What develops is an often painfully funny, frequently childish game of one-upmanship with the upper hand constantly switching between Doug and Richard, occasionally within the same scene. Writer-director, Conrad never plays it for easy laughs although there are some pretty big chuckles here. Reilly, in arguably his best comedic role to date, is the source of most of them - the scene where he has to explain why he neglected to take down a pun-based poster about "cutting the cheese" hung at the delicatessen counter to board chairman, Mitch (Gil Bellows), is a masterclass in the comedy of embarrasment and awkwardness, with Reilly wringing more mirth out of a series of variations on the same explanation, complete with facial expressions that barely conceal the crying, confused child behind his eyes, than any number of fart gags would.

Scott plays against type as a man struggling vainly to coax some dignity out of his glorified McJob, never once resorting to the mugging and wise-cracking we expect of his roles. This is one of The Promotion's problems; although we're supposed to (I think), we never totally get behind Doug as a protagonist until the final reel (some may even find it difficult then) and by that point, we're too busy rooting for the far more flawed and likeable Richard to even care. Doug comes over as, at best, an impotent man-boy and at worst a petulant jerk and it's apparent that Scott was too busy trying to play it subtle to remember to inject any pathos into the role and the Doug's last act redemption seems too little, too late.
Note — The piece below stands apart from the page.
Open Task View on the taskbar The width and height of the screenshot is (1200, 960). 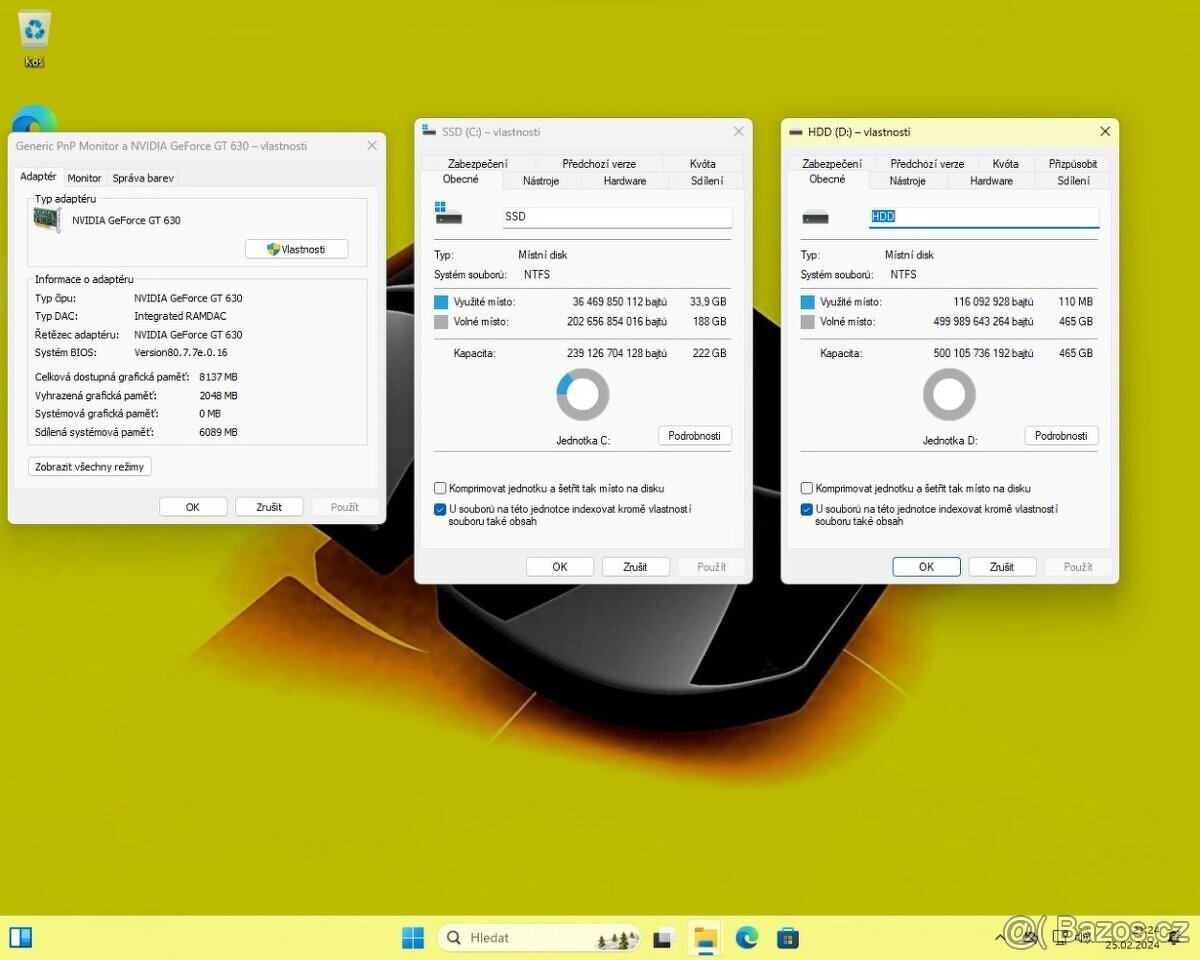pos(663,938)
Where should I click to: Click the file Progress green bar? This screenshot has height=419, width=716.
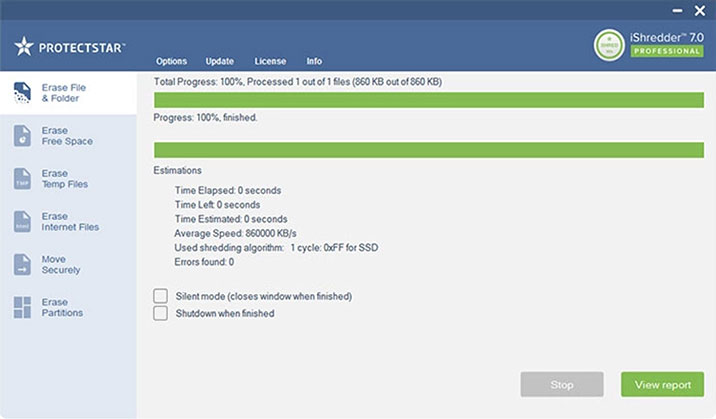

I guess that ties in with The Promotion's message that being the better man comes not from what you do, but the way you do it (Fun Boy Three were right all along), but you can't help but occasionally pine for a little bit of Stifler mixed in with the Joe Schmo routine.
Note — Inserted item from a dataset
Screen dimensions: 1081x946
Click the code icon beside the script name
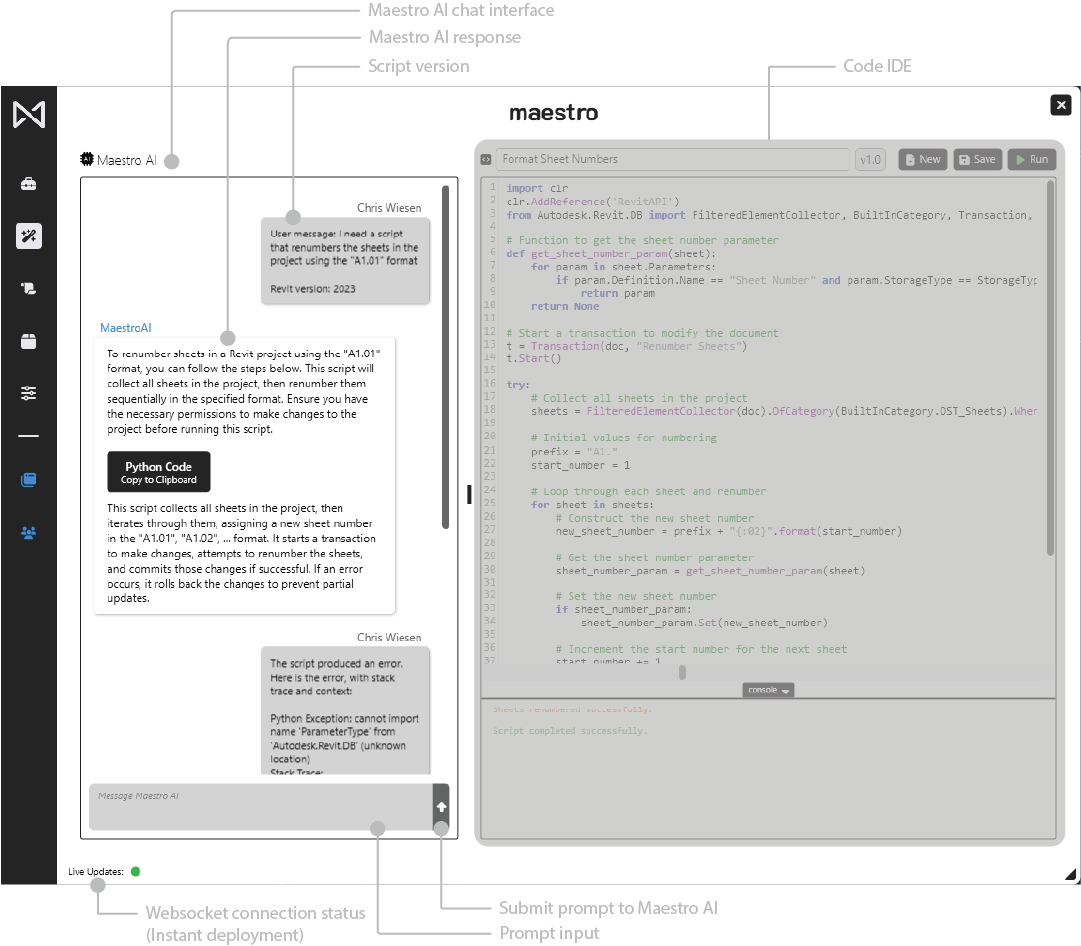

The Promotion isn't perfect. Conrad doesn't give the very able female support (Jenna Fischer and Lili Taylor play Doug and Richard's respective wives) much to chew on at all, turning two talented actresses into emotional ciphers. Also, the tone is pretty uneven, wavering from broad comedy (the bitch-slapping Teddy Grahams customer again; a parking-lot girlfight between Doug and Richard) to corporate satire (lacking the bite of, say, Office Space) to squirmy schadenfreude (the company retreat concentration skills game) and Conrad sometimes mistakes quirk for realism, giving his characters odd traits that you want to be explained away by a funny reveal, only the punchlines never come - I was waiting for Lili Taylor's terrible Scottish accent to be the butt of a joke at some point, but alas, I guess the girl was giving it her best Highland brogue after all.

In the end though, the pluses outweigh the minuses, largely thanks to Reilly's pitch-perfect, heartbreaking performance (leading to two contenders for the best funny/sad scene of the year involving Richard breaking down in tears after small talk with a Down's Syndrome colleague and tap-dancing alone in the store after closing) and some nifty scene-stealing from Saturday Night Live regular, Armisen (worth whatever he was paid for the hot coals scene alone) and Bobby Cannavale as a smarmy doctor. Steve Conrad will make better films, but he'd have to go a way to writing a better, more textured character than Richard Wehlner.